3.さまざまな復元案を確認し、図示してみる。
4.その理由である「量の変化ではなく、質の変化である」について
 1)量の変化」とは何か。
  ・両腕がない状態から、ある状態への変化。
  ・物質的で現実的な量の変化。
 2)「質の変化」とは何か。
  ・両腕のないビーナスへの愛ともいえる感動に対して、両腕のあるビーナスは同じビ  ーナスではあるが全く他の対象に変化してしまう。

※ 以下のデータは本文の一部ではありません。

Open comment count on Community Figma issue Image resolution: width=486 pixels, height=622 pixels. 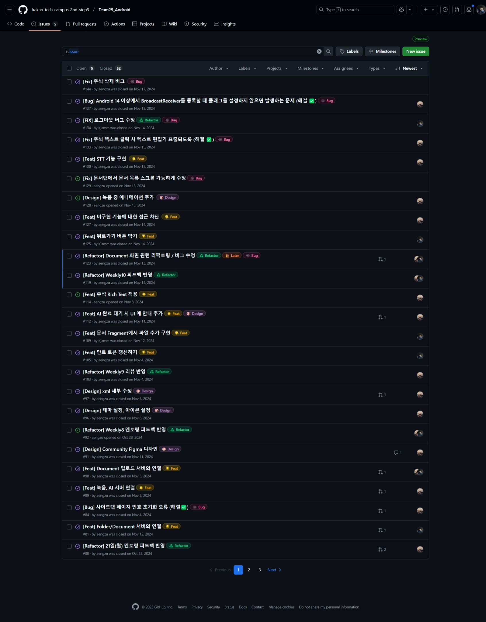pos(397,453)
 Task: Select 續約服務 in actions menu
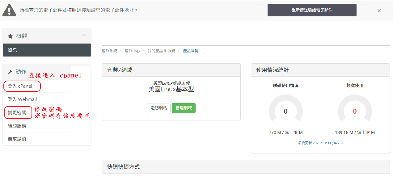pos(17,126)
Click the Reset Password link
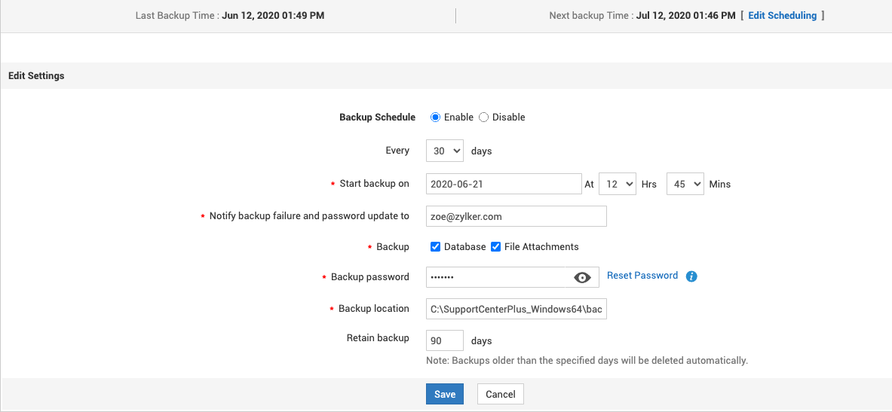The height and width of the screenshot is (412, 892). (642, 276)
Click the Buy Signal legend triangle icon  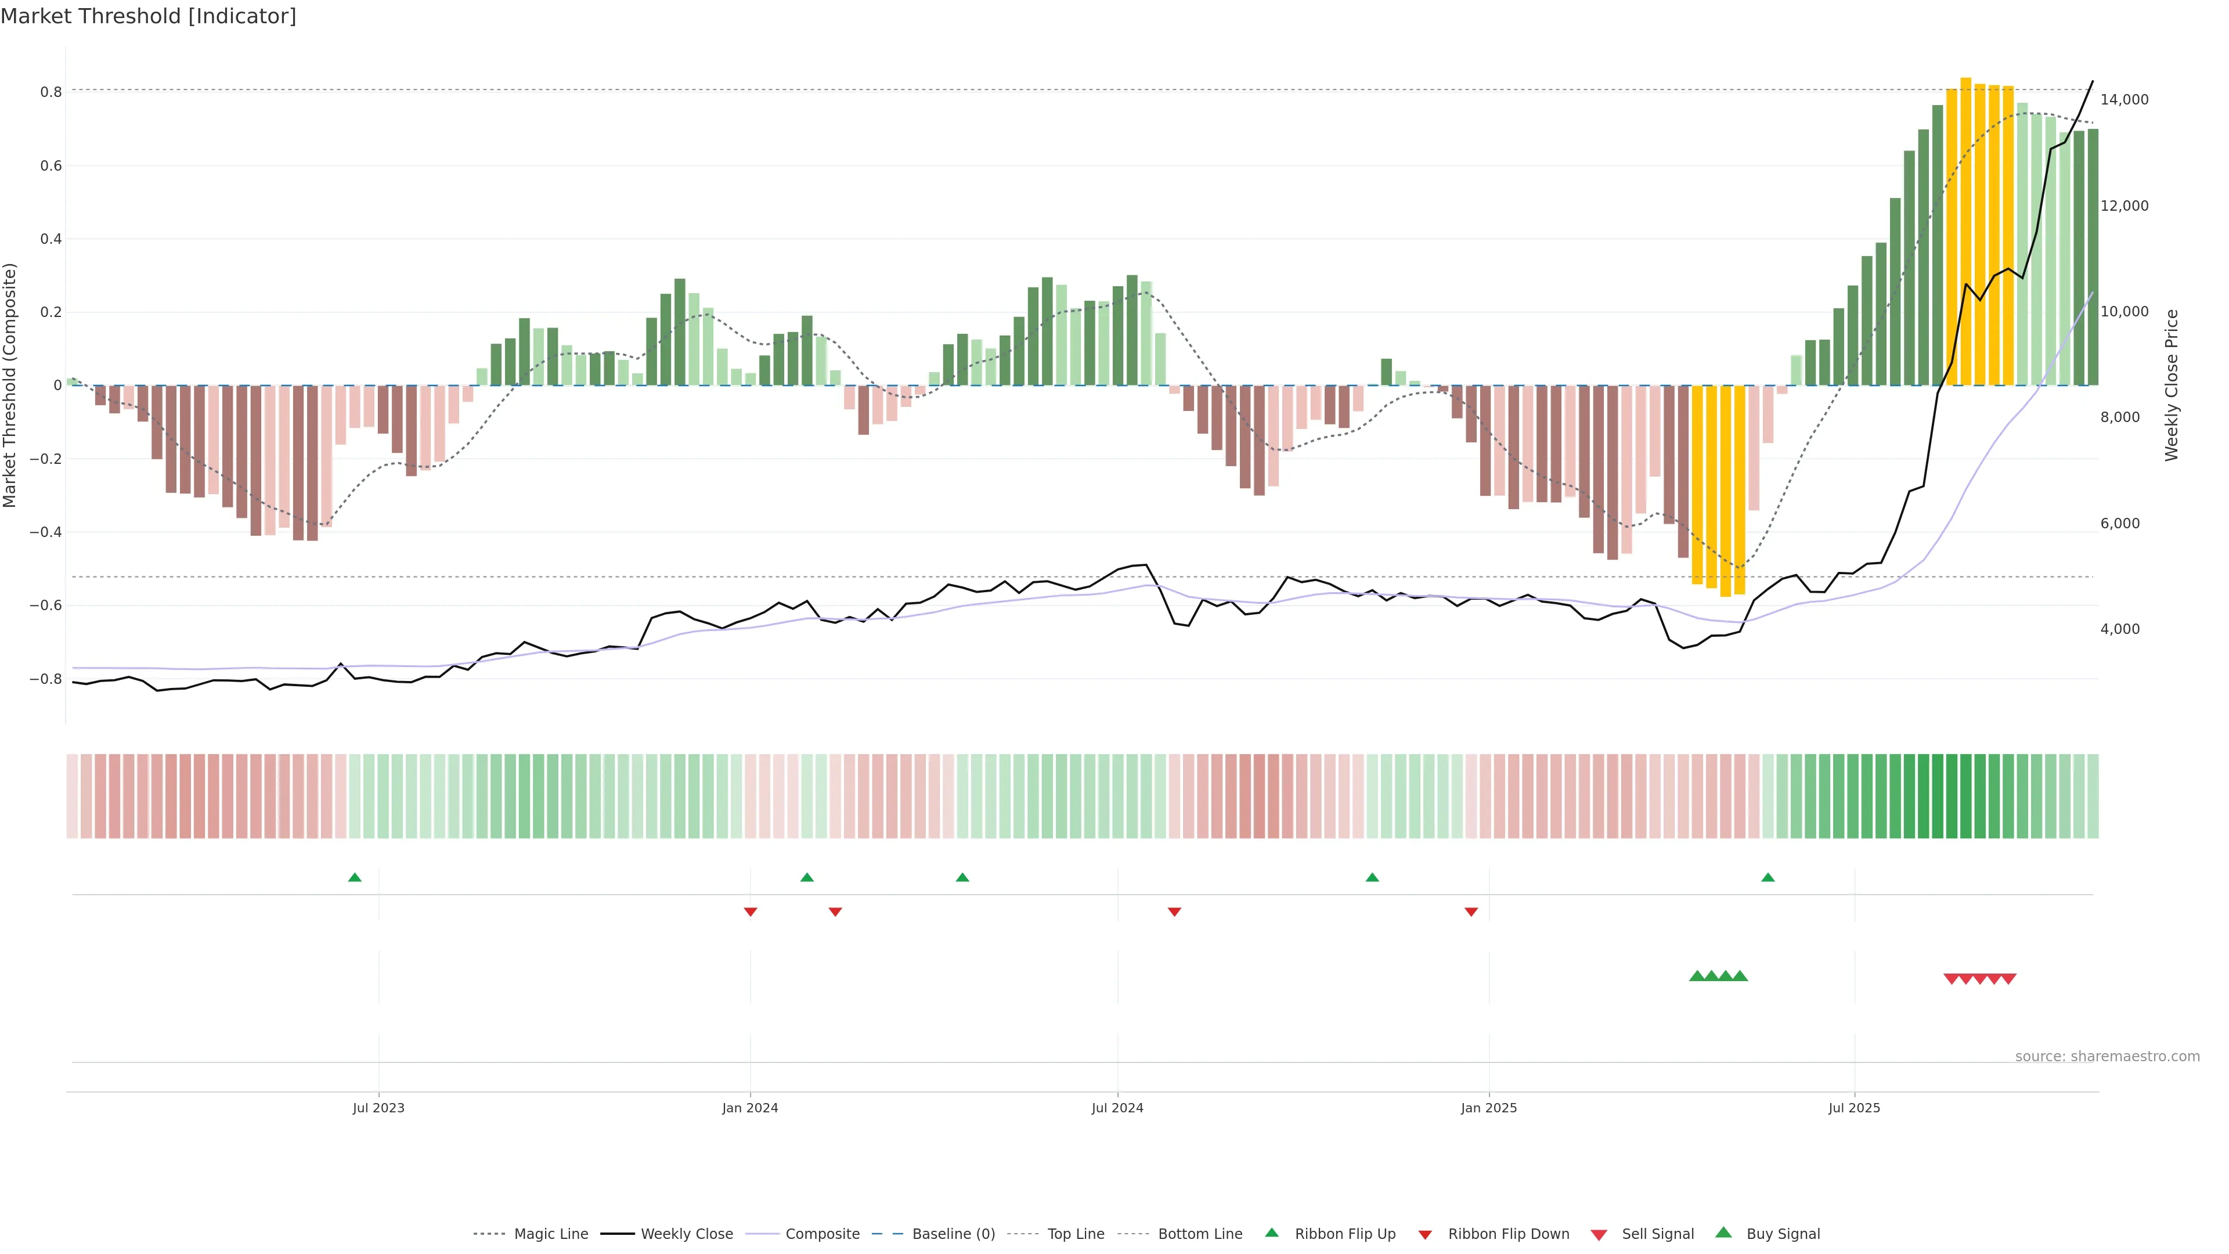click(x=1723, y=1232)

  ・抽象的な多様な可能性をはらんだ美しさから、現実的な特定の美しさへの変化。
 3)「両腕がある美しさ」の言い換えを確認し、意味を考える。
  ・限定されてあるところのなんらかの有
  ・両腕が有ることによって、美が限定されてしまう。
 4)「両腕がない美しさ」言い換えを確認し、意味を考える。
  ・おびただしい夢をはらんでいる無
  ・両腕が無いことによって、多くの夢を含んだ美を想像できる。
5.「芸術の名において」、あるいは第一段の「美術作品の運命」について考える。
 ・制作者の手を離れて、鑑賞者のものになる。
 ・見るものの夢に託されるもの。

第三段
1.音読する。
2.2つの問題提起を確認する。
 ・なぜ、失われたものが両腕でなければならないのか?
 ・それが最も深く、最も根源的に暗示しているものはなんだろうか?
3.「それ」の指示内容を考える。
 ・手というものの、人間存在における象徴的な意味
4.2つ目の問題提起の答えを確認する。
 ・世界との、他人との、自己との、千変万化する交渉の手段
 ・そうした関係を媒介するもの
 ・その原則的な方式
 ・そうした=世界との、他人との、自己との
 ・媒介=双方の間に立ってとりもつこと。なかだち。とりもち。
 ・その=世界との、他人との、自己との関係
 ★手は、自分と、社会や他者、自分自身との関係をつくるもの。
5.『ノンバーバル事典』で手の象徴的な意味を紹介する。
 ・例えば、握手をしたり、手振りで表現したり、自分の胸に手を当てて考えてみたりする。
6.「機械とは手の延長である」の意味を考える。
 ・機械は人間の手の働きの変わりをするものである。例えば、機織り機やワープロやなど。
 ・機械によって、人間の世界は広がっていった。
7.「恋人の手を初めて握る幸福」の例を考える。
 ・恋人の手を握ることによって、他者との愛情や、自分の愛情の深さを感じる。
8.「不思議なアイロニー」を確認し、その意味を考える。
 ・欠落によって、逆に、可能なあらゆる手への夢を奏でる。
 ・両腕がないことは、本来ならば世界との関係を失うことになるのだが、ミロのビーナスの場合は、両腕がないことによって却って、多くの人々にあらゆる美に対する夢を与えるという形で関係ができた。